As with all provocative studies, this trial engenders more questions than it answers. As an example, is this thickening of the fibrous cap of nonculprit coronary lesions a sign of “stabilization” or merely a universal effect of statins on all plaques? If this is a marker of stabilization, is regression of this plaque required to avoid future ACS events (9)? Long-term serial evaluation by OCT of post-ACS plaques, while admittedly difficult to perform, would be highly useful to examine the natural history of statin therapy on coronary atherosclerosis and whether these morphologic changes to fibrous cap thickness and lipid content are associated with improved event-free survival. Further, while the high spatial resolution of OCT allows it to excel at characterization of the fibrous cap and, to a lesser degree, lipid content and macrophage infiltration (the latter of which was not evaluated in this study), it nevertheless suffers from its inability to volumetrically quantify and clarify plaque type as calcified, fibrous, fibrolipoid, or necrotic core. Such findings would be undoubtedly an additive for helping to clarify the effects of statins on plaque.
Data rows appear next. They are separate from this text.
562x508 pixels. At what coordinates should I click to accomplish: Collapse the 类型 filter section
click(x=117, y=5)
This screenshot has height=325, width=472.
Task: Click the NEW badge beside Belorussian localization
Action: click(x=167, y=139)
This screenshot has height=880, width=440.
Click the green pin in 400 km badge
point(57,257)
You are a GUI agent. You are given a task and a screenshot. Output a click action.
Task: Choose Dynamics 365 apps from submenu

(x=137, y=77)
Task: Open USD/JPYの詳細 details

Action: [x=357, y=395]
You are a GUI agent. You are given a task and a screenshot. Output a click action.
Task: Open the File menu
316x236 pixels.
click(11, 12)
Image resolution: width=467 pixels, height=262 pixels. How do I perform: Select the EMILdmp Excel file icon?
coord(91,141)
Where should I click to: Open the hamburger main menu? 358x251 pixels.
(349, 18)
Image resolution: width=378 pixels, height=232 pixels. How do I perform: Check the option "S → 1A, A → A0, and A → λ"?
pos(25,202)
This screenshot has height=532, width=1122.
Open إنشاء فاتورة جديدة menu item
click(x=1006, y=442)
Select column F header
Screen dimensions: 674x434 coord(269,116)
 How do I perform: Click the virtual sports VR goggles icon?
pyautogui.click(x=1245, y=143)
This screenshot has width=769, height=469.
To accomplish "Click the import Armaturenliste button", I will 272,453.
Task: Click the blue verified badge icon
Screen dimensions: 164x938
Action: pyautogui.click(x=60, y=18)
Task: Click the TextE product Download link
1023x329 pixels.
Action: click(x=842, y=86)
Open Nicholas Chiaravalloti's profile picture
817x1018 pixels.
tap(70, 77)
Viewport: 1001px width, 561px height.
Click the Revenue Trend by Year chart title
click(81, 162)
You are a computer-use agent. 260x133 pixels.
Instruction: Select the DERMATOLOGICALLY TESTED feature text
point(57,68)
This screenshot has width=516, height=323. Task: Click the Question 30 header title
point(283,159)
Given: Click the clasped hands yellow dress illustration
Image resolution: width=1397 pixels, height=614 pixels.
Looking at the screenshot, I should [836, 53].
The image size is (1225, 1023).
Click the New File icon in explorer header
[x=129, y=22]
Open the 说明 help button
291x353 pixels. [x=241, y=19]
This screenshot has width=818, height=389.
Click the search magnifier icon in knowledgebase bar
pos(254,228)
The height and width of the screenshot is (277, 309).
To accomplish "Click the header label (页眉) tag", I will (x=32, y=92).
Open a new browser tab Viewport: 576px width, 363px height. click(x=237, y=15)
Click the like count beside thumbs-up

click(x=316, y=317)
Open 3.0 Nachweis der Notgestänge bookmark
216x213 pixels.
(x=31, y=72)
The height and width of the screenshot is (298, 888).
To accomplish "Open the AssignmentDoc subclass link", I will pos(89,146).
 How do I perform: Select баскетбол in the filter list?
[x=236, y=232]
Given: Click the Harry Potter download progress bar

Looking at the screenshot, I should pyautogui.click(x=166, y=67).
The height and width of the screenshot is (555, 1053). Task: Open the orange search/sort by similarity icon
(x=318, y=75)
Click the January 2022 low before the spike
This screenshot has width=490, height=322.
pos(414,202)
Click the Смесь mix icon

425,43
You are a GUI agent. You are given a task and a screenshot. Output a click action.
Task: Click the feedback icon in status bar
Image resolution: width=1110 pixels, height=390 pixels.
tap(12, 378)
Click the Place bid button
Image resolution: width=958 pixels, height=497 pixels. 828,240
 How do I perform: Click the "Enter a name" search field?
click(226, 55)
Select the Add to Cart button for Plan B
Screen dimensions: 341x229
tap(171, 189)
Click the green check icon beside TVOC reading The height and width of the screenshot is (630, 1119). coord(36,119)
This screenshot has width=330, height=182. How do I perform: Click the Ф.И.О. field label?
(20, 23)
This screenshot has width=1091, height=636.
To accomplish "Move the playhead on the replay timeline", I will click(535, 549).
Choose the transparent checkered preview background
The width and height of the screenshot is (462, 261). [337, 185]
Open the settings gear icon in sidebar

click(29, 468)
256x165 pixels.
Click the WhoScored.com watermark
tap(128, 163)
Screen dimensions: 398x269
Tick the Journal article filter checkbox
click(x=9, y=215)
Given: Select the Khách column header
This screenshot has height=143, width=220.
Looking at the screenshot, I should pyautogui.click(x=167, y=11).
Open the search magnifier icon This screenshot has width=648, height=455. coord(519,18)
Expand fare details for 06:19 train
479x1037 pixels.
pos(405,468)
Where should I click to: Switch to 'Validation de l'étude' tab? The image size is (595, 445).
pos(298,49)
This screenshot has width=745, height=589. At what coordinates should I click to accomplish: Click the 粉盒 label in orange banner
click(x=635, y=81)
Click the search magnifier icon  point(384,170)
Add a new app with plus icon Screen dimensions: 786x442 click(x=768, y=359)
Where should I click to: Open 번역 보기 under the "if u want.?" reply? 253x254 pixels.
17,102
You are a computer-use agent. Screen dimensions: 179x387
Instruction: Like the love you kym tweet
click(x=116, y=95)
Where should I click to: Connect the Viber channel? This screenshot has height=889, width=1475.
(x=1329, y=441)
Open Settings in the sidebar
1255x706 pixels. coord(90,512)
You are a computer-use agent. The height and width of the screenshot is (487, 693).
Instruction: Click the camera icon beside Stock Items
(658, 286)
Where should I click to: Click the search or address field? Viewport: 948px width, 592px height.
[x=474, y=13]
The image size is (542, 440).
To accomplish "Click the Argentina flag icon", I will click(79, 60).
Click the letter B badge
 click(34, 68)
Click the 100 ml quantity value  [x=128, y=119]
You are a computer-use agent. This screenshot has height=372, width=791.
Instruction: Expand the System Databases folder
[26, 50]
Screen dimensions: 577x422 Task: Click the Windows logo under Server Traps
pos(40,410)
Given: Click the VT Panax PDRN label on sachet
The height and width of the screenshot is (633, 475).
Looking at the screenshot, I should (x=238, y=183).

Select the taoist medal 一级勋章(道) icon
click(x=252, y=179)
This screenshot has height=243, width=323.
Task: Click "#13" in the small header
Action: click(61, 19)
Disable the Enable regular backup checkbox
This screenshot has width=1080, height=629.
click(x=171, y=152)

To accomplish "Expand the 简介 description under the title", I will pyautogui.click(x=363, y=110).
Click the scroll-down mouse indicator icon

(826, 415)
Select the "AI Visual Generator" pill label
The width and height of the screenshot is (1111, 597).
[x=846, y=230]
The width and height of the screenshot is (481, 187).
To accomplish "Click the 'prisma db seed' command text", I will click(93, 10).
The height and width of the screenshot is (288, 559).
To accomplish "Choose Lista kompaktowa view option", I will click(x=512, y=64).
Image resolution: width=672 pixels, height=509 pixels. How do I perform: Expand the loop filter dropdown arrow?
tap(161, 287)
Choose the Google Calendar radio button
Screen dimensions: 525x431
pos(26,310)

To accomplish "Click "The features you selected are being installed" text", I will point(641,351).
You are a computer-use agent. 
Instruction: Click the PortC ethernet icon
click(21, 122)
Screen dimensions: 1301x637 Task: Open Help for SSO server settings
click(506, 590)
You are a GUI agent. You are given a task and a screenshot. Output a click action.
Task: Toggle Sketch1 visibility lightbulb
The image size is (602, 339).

The information derived from improved plaque characterization would further enable physiologic characterization of shear stresses around different types of plaque—which are central to the pathogenesis of thin cap fibroatheromas—by fluid dynamics and fluid structure interactions (10). While this study did provide information on the timeline for fibrous cap thickening, statin therapy was withheld for 3 weeks in the late treatment arm for patients presenting with ACS; while consistent with their local practice this is not consonant with current U.S. and European practice guidelines. Yet, this study design offers unique insights into the immediate and intermediate-term effects of statins on atherosclerotic plaque features. Despite these limitations, the authors should be commended for their study, given how difficult it is to perform serial invasive imaging and execute a study in a randomized fashion. It clarifies the mechanistic underpinnings for the advantage of early statin use in terms of plaque stability and can encourage new therapeutic modalities guided by intravascular or noninvasive imaging of plaque components.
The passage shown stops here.